At a joint trial of Mr. Bedford and two co-defendants who were also charged with
additional criminal violations, a jury found Mr. Bedford’s two co-defendants guilty on
several counts but could not reach a verdict as to Mr. Bedford. At a second trial of Mr.
Bedford alone, the jury found him guilty. He was sentenced to 42 months’ imprisonment.
We affirmed his conviction and sentence on direct appeal. Id. at 1158.
Mr. Bedford then filed a timely § 2255 petition, alleging ineffective assistance of
counsel.1 He identifies the following five areas of ineffectiveness: (1) his attorneys at
both the first and second trials failed to move for dismissal of the indictment for Speedy
Trial Act violations; (2) his second attorney failed to challenge the proposed testimony of
R. Jonathan Lynch, an IRS revenue agent who testified as an expert witness for the
government, as improper pursuant to Daubert v.

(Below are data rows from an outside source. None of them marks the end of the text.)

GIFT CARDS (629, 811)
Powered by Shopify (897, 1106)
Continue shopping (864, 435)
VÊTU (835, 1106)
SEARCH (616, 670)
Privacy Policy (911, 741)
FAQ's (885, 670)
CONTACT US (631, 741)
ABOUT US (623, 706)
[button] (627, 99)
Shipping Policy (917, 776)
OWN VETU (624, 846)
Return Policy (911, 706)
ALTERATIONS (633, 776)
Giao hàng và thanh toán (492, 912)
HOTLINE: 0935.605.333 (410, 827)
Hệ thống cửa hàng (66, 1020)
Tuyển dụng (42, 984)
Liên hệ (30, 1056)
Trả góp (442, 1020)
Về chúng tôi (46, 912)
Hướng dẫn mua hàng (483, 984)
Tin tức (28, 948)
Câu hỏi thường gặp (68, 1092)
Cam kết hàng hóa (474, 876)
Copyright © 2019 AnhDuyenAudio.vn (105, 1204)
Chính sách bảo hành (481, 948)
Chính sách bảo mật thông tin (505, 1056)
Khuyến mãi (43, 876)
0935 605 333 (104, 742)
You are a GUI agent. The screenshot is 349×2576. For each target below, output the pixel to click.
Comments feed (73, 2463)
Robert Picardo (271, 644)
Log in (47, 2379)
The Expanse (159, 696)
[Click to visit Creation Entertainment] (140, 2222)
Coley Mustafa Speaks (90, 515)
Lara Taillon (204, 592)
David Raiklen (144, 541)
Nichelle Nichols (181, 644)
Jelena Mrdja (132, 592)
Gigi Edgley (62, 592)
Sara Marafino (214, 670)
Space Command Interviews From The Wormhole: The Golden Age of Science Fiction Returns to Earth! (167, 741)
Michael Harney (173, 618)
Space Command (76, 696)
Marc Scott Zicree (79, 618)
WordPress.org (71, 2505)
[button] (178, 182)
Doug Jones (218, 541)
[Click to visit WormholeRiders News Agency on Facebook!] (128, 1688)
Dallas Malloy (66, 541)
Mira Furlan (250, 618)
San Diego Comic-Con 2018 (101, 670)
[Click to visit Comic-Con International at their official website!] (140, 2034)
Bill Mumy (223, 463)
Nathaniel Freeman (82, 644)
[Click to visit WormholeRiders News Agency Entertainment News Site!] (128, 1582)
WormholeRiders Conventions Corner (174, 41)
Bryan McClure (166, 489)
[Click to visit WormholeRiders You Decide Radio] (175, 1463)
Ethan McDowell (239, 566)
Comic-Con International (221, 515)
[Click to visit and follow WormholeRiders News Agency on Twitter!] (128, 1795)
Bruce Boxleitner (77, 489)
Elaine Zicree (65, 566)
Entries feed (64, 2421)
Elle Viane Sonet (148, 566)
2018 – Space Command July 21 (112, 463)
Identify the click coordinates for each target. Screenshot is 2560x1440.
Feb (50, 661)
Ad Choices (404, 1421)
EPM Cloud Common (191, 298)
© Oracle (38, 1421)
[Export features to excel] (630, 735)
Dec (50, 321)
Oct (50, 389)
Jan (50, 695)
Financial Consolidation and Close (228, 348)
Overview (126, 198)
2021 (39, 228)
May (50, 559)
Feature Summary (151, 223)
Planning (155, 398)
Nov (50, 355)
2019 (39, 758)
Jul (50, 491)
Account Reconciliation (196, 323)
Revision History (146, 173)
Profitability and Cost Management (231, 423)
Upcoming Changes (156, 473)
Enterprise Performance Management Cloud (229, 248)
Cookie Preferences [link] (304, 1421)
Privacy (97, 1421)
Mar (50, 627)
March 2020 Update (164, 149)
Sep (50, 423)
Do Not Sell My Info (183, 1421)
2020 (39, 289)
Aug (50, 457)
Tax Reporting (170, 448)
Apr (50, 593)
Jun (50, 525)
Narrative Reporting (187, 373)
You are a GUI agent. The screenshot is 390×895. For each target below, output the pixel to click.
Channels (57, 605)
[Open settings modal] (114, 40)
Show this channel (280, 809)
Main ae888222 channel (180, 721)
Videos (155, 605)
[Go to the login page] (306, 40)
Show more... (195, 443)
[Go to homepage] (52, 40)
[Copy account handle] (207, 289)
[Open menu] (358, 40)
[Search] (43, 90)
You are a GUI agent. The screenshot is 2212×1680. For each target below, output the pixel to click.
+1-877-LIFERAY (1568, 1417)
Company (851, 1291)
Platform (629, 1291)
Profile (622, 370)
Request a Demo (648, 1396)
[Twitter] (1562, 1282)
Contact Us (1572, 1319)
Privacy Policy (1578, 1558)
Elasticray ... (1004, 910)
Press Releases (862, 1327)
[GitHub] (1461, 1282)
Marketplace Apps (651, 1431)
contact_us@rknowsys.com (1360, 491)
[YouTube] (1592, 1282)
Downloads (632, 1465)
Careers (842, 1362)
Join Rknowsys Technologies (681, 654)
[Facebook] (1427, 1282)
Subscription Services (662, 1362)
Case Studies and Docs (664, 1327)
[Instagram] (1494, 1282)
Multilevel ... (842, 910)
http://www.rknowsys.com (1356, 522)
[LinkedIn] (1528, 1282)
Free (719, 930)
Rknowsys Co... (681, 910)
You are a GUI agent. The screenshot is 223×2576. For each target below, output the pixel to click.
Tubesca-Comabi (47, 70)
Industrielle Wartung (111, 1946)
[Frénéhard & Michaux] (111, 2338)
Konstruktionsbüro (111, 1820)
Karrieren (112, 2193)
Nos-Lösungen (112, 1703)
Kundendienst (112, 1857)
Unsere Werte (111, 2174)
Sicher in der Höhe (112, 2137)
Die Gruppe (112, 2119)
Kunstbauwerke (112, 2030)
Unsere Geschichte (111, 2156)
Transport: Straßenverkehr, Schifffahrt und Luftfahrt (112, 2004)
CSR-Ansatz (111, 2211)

Merrell Dow Pharm., Inc., 509 U.S. 579
(1993); (3) his second attorney failed to object to various trial errors; (4) his second
attorney failed to include issues in his Fed. R. Crim. P. 29 motion for judgment of
acquittal; and (5) his second attorney failed to argue the issue of “actual innocence.” The
district court denied the petition and denied Mr. Bedford’s application for a COA. He
now seeks a COA from this court.
1
Mr. Bedford had a different attorney for his first trial, his second trial, and his
direct appeal. His ineffectiveness claims generally relate to his attorney at his second
trial, although his Speedy Trial claim encompasses the actions of both of his trial
attorneys.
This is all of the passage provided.